High Pyrimidine and Fatty Acid Metabolism Associated with High Regenerative Capacity

Researchers here report on an interesting work of comparative biology, looking for common metabolic factors in cells, tissues, and species that are capable of proficient regeneration such as regrowth of limbs and organs. Are there commonalities between the metabolism of deer antler regrowth and salamander limb regrowth, and can one follow those commonalities into the differences between stem cells and somatic cells? Perhaps. This work is a starting point, and it will be interesting to see where it leads.

From lower animals to humans, every species is endowed with a certain degree of regeneration. For example, axolotl, the Mexican salamander, is evolutionarily primitive vertebrate known to possess a higher regenerative capacity than mammals. Another example is the deer antler, which is the only organ capable of complete regeneration in mammals. In most mammals, the limited anatomical and functional recovery capabilities reside in young tissue and decline with age, leading to compromised tissue repair after injury. Compared to stem cells from regenerative tissues of the axolotl limb and the deer antler, human stem cells, such as human mesenchymal stem cells (hMSCs), possess a relatively limited capacity for regenerative repair of damages to vital tissues and organs, but gradually lose such capacity with age. Whether molecular characteristics between these naturally occurring regeneration processes are evolutionarily conserved across species is unknown.

Tasks to carry out:
(a) In the regeneration text, what is the only organ in mammals capable of complete regeneration?
(b) Repeat the portion of the regeneration text that starts at "High Pyrimidine and" and ends after "where it leads.".

Exercise data:
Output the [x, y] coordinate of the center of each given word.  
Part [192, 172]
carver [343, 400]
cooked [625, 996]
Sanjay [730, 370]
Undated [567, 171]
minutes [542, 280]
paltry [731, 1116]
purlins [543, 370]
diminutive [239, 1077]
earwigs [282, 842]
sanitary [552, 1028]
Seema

Responses:
(a) The deer antler.

(b)
High Pyrimidine and Fatty Acid Metabolism Associated with High Regenerative Capacity

Researchers here report on an interesting work of comparative biology, looking for common metabolic factors in cells, tissues, and species that are capable of proficient regeneration such as regrowth of limbs and organs. Are there commonalities between the metabolism of deer antler regrowth and salamander limb regrowth, and can one follow those commonalities into the differences between stem cells and somatic cells? Perhaps. This work is a starting point, and it will be interesting to see where it leads.